I sensed it had a spiritual quality she found difficult to define.        

“What’s that spiral coming off of the eye?” I asked.
“It’s a symbol of the pharaoh’s connection to the universe.”
“What’s that little downward-pointed thick line just next to it?”
“Yes, they say it’s a shoe. Only no one really seems to know why a shoe would be there.”
“I know why.”

“Oh, and what do you think it is, then?” She looked up at me with curiosity written all over her face.
“It’s similar to something important in my traditions, and I’ve found the same thing in the starglyphs. The circle and the square, for example. If this spiral is an indication of the pharaoh’s connection to the universe, then the shoe means he’s grounded to the earth. It’s a symbol of the polarities within which we exist.”
She nodded. “Well, I do believe you may be right.”

I glanced up at the forest, watching the clouds drifting past the treetops, recalling some of the incredible stories I had found in the starglyphs. Hearing the page turn, I glanced back down at the book. A photo of a pyramid caught my attention. “What’s that?”

“Oh! That’s called the Bent Pyramid. It’s not very well known,” she said, moving her hand to turn the page.
“Hold it,” I said, bending my head down for a closer look. “What’s the Bent Pyramid?”

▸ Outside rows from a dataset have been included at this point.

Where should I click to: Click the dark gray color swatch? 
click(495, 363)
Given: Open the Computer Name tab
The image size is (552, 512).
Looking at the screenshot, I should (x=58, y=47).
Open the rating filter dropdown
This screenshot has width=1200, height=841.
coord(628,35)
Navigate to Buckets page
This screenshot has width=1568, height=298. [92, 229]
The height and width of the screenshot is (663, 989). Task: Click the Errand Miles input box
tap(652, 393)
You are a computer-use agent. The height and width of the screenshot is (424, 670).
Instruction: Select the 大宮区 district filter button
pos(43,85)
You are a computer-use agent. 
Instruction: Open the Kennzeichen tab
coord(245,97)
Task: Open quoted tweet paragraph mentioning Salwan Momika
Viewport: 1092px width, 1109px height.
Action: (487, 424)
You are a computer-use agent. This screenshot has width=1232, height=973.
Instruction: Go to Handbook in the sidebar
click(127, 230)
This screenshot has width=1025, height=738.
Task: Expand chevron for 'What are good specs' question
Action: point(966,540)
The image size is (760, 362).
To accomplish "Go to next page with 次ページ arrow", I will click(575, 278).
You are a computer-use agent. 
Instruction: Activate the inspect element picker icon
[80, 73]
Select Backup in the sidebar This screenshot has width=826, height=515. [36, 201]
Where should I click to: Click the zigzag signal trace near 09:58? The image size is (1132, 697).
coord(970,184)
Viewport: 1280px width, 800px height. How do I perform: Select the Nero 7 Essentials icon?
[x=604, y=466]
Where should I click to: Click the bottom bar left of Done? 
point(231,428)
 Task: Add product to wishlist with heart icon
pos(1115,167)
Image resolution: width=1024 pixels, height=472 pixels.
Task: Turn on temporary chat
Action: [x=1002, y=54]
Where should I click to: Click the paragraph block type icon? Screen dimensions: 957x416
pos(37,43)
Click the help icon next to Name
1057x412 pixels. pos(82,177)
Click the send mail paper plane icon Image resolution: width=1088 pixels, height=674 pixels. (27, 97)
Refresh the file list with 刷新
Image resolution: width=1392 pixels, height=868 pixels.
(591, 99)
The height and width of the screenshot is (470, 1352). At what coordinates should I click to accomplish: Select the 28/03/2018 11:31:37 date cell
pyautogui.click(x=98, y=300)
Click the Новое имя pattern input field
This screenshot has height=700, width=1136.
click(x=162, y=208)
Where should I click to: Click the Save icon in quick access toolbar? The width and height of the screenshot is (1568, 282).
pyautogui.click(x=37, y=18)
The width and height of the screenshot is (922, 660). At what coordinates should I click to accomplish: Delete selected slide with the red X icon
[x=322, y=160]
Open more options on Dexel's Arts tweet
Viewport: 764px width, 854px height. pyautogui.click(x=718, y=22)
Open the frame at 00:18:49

“It’s quite distant, out in the desert, not at all close to the Giza Plateau. It was the first authentic pyramid ever built. What I mean by authentic is, it was the first one built entirely of stone. There are remains of a few predecessors made from mud brick. Some of those have completely withered away and are now just piles of sand on the desert floor.”
“Huh,” I reflected.

“The archeologists have said this pyramid was a mistake. All the books say that, too. They believe its vast proportions created a problem, and when it was halfway up they bent the top inward to a shallower angle to keep it from collapsing. It was the first attempt at a real one, and of course with the archaic technology it’s to be expected there would have been severe errors. So you don’t find this pyramid in many books, nor do many people visit it. It’s also called the shining pyramid.”

I thought about it for a moment. “I think there’s something there,” I said, “but I will need to take a closer look later.”
“Well, there you go then,” she said, her words falling off into the wind.

It was a beautiful day. The trail back through the forest led us into a patch alive with the incredible scent of pines and splashes of golden-orange wildflowers.